International Finance Corporation Additionality in Middle-Income Countries
Report to the Board from the Committee on Development Effectiveness
The Committee on Development Effectiveness met to consider the Independent Evaluation Group report International Finance Corporation Additionality in Middle-Income Countries and the management response.
The committee welcomed the evaluation findings and recommendations, which emphasize that 96 percent of International Finance Corporation (IFC) projects realized some level of additionality, including both financial and nonfinancial additionality. Members noted IFC’s leadership among other development finance institutions in identifying and articulating additionality at the time of project approval and underscored the timeliness and relevance of the subject in the context of the World Bank Group evolution roadmap discussion. They appreciated management’s agreement with the Independent Evaluation Group’s recommendations and urged them to ensure that the findings and recommendations, including the need to incorporate IFC’s additionality approach to country strategies, are integrated into the roadmap discussions on the operational model and toward a more effective use of the Cascade approach.

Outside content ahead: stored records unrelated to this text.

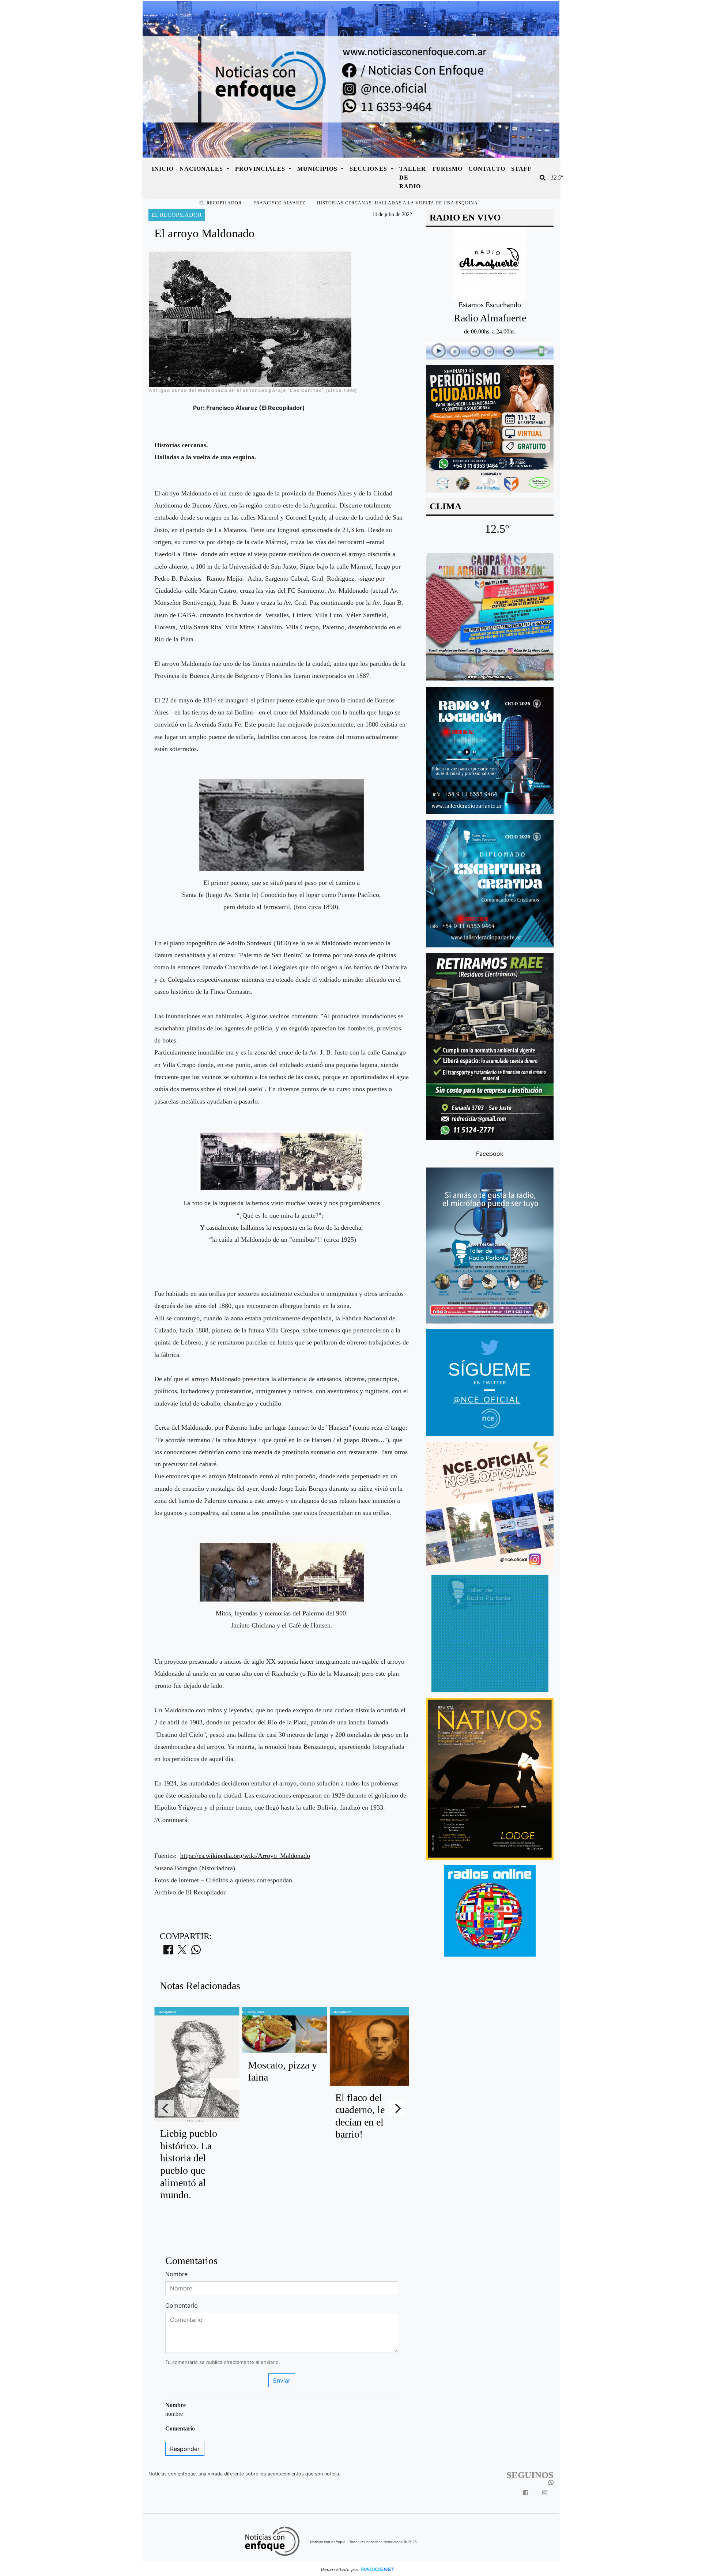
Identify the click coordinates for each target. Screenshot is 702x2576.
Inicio (163, 169)
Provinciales (261, 169)
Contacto (486, 169)
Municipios (318, 169)
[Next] (397, 2108)
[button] (542, 178)
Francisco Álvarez (279, 202)
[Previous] (166, 2108)
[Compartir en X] (182, 1951)
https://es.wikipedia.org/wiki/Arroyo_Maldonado (245, 1855)
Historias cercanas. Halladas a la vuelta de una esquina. (398, 202)
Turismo (447, 169)
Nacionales (202, 169)
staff (521, 169)
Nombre (176, 2274)
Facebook (489, 1153)
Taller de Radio (412, 177)
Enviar (281, 2380)
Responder (185, 2448)
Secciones (369, 169)
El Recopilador (220, 202)
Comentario (181, 2305)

Members acknowledged the evaluation’s finding that IFC is comparatively less successful in realizing nonfinancial than financial additionality and underscored the importance of remedying this imbalance, which could undermine IFC’s value proposition in middle-income countries. Members called on IFC to ensure that adequate measures are identified to better articulate and realize nonfinancial additionality, including the delivery of advisory services to support realization of nonfinancial additionality and by optimizing footprint and providing incentives to the project teams, for a more enhanced engagement.
Acknowledging that additionality is core to IFC’s operations, members echoed IEG’s findings that internal IFC systems to assess additionality are incomplete and as such encouraged IFC management to follow up on its commitment to update IFC’s monitoring and reporting system for additionality. They called on IFC management to provide regular reporting on achievement of additionality at the sector, region, and portfolio level as part of development impact reporting while also improving the database. In addition, they urged IFC to take adequate steps toward improving client commitment, which is key to the successful realization of nonfinancial additionality. Members also stressed the importance of scaling up the One World Bank Group approach through IFC’s enhanced collaboration with the World Bank and the Multilateral Investment Guarantee Agency, as this offers an opportunity for IFC to create more markets, serve all clients, and enhance additionality and impact.